Question 19: Thalassemia gives protection against ?

A. Protection against filaria
B. Protection against kala-azar
C. Protection against leptospirosis
D. Protection against malaria (Correct Answer)

Explanation: Protection against malaria - Individuals with thalassemia, particularly thalassemia trait, have some degree of protection against severe forms of malaria, specifically Plasmodium falciparum [1]. - The altered red blood cell structure and reduced hemoglobin content in thalassemia make the red blood cells less hospitable for the parasites, hindering their replication and survival [1]. Protection against filaria - Filaria is caused by parasitic worms (nematodes) transmitted by mosquitoes, leading to lymphatic filariasis (elephantiasis) or onchocerciasis (river blindness). - Thalassemia's primary impact is on red blood cell health and oxygen transport, offering no known protective effect against nematode infections or their associated pathology. Protection against kala-azar - Kala-azar (visceral leishmaniasis) is caused by Leishmania parasites transmitted by sandflies, primarily affecting the reticuloendothelial system (spleen, liver, bone marrow). - There is no established scientific evidence indicating that thalassemia provides protection against Leishmania infections or their clinical manifestations. Protection against leptospirosis - Leptospirosis is a bacterial infection caused by Leptospira bacteria, typically acquired through contact with contaminated water or animal urine. - Thalassemia is a genetic blood disorder; its physiological effects are unrelated to the mechanisms of infection or immunity against bacterial pathogens like Leptospira.

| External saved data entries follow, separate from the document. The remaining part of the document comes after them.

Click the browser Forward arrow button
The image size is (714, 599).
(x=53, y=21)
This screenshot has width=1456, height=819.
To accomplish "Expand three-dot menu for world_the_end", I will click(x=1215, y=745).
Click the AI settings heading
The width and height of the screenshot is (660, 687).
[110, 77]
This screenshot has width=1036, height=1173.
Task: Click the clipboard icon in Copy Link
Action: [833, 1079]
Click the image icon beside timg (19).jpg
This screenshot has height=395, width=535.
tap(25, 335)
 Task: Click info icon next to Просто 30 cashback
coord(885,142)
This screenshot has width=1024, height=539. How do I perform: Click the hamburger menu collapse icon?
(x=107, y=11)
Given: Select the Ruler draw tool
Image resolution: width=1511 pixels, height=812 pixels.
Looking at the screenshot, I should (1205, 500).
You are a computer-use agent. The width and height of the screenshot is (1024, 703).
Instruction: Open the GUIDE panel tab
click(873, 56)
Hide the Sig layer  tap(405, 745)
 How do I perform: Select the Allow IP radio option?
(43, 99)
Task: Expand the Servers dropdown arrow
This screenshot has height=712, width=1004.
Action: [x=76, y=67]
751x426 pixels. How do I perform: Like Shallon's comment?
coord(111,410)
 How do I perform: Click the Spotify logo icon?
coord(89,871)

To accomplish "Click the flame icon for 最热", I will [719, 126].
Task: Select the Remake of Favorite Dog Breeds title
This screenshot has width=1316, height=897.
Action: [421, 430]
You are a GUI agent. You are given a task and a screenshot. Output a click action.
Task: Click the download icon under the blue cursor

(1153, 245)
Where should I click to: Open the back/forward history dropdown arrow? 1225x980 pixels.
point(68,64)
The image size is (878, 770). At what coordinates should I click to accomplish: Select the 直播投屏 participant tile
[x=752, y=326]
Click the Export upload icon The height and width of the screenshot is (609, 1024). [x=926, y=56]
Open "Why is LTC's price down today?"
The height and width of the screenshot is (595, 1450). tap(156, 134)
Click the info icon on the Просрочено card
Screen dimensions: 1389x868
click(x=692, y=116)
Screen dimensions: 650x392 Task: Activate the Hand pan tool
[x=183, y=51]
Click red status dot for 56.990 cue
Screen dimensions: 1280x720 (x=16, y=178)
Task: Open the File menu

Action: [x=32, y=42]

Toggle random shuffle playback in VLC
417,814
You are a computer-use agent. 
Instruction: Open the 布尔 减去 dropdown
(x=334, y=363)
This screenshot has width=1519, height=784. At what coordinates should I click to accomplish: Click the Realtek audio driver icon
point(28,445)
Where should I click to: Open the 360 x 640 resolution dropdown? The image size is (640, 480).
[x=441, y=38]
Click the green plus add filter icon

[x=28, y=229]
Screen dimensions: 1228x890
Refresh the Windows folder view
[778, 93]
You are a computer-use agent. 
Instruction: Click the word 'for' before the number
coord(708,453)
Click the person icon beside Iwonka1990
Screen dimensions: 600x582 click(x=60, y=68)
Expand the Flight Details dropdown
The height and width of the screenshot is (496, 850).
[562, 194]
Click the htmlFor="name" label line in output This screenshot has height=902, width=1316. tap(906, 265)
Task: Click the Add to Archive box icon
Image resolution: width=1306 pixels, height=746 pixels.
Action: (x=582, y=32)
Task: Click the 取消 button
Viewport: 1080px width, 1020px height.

Question 20: Response to iron therapy in iron deficiency anemia is denoted by?

A. Increase in hemoglobin
B. Reticulocytosis (Correct Answer)
C. Restoration of enzymes
D. Increase in iron binding capacity

Explanation: Reticulocytosis - Reticulocytosis is one of the earliest signs of a positive response to iron therapy in iron deficiency anemia, occurring within 5-10 days. - It signifies that the bone marrow is effectively producing new red blood cells after iron supplementation. Restoration of enzymes - While iron is a crucial component of many enzymes (e.g., catalase, cytochrome oxidase), its restoration takes time and is not the primary immediate indicator of therapeutic response. - Clinical improvement and other hematological parameters precede the full restoration of enzyme function. Increase in hemoglobin - An increase in hemoglobin is a definitive sign of successful treatment, but it occurs later than reticulocytosis, typically visible after several weeks to months of therapy. - Hemoglobin levels rise as the new, iron-sufficient red blood cells fully mature and replace the older, iron-deficient ones. Increase in iron binding capacity - In iron deficiency anemia, total iron-binding capacity (TIBC) is typically increased due to more transferrin being available to bind iron [1]. - Successful iron therapy would lead to a decrease in TIBC as transferrin sites become saturated with iron, not an increase.